De rechtbank heeft op 9 mei 2023 aan verzoeker gevraagd of hij het beroep handhaaft of intrekt. Op 11 mei 2023 heeft verzoeker aangegeven het beroep in te trekken en verzocht om vergoeding van de proceskosten. De rechtbank heeft overwogen dat, op basis van de artikelen 8:75 en 8:75a van de Algemene wet bestuursrecht (Awb), de veroordeling van verweerder in de proceskosten mogelijk is wanneer het bestuursorgaan tegemoetkomt aan de indiener van het beroepschrift.
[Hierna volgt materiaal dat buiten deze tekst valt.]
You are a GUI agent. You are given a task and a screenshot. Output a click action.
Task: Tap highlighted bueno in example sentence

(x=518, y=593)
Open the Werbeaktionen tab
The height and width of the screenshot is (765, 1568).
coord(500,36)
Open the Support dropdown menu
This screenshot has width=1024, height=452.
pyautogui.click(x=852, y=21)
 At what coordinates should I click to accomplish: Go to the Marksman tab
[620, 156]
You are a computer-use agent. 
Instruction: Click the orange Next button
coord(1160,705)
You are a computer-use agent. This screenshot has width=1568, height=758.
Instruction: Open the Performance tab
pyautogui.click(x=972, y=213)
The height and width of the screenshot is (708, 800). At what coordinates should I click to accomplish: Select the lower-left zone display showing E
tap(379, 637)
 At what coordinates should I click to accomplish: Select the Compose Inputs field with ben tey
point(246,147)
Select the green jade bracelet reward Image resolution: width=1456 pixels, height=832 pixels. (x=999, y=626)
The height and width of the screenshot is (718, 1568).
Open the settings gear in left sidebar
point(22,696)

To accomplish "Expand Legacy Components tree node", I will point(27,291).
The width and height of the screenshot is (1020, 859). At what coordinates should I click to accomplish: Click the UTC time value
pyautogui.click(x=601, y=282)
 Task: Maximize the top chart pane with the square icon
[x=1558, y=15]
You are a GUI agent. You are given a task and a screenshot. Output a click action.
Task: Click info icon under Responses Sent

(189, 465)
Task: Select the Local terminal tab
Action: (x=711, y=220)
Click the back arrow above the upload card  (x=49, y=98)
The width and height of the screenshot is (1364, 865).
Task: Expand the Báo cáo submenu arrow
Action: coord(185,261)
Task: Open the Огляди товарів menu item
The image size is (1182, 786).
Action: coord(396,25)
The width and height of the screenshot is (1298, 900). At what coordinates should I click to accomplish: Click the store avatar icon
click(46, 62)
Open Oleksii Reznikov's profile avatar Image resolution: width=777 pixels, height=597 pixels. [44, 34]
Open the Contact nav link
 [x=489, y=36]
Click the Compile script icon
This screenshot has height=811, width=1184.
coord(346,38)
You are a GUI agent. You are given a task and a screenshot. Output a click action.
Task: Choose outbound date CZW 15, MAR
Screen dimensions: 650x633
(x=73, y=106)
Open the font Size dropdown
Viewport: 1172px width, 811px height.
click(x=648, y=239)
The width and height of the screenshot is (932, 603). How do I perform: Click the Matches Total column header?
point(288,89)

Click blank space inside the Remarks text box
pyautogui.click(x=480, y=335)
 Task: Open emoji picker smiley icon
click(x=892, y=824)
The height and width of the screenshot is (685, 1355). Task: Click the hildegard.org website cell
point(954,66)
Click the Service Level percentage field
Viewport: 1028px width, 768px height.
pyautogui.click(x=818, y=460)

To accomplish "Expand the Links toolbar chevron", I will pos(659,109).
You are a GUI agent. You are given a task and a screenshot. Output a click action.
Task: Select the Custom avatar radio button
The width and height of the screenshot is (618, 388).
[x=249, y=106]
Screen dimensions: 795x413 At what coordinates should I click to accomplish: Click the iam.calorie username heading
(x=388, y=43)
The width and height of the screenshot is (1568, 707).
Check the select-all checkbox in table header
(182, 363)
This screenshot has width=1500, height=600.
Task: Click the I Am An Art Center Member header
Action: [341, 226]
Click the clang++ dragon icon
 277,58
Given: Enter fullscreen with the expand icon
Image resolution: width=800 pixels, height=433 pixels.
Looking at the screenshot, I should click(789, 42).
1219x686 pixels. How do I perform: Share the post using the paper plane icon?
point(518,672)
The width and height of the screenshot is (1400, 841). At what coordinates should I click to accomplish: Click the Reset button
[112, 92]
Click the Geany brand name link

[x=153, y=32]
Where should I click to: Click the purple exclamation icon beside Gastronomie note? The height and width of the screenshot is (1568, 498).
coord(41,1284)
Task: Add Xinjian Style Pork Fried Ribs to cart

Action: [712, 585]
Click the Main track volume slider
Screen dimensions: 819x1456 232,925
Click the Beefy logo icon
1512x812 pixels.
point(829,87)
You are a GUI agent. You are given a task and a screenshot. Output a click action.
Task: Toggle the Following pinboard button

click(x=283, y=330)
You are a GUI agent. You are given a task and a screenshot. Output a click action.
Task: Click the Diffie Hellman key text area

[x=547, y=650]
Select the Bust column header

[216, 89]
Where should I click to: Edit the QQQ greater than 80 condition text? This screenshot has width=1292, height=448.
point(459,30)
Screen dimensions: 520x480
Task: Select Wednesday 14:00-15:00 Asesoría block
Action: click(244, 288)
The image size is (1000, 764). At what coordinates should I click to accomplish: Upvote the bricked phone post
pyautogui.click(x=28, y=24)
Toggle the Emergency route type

De rechtbank heeft vastgesteld dat verweerder inderdaad tegemoet is gekomen aan het beroep van verzoeker en heeft het verzoek om proceskostenvergoeding als kennelijk gegrond toegewezen. De proceskosten zijn vastgesteld op € 418,50, gebaseerd op de door een derde verleende rechtsbijstand. De rechtbank heeft de wegingsfactor 'licht' toegepast, aangezien het beroep enkel betrekking had op het niet tijdig nemen van een besluit. De uitspraak is gedaan door mr. C.H. de Groot, rechter, en openbaar gemaakt op rechtspraak.nl.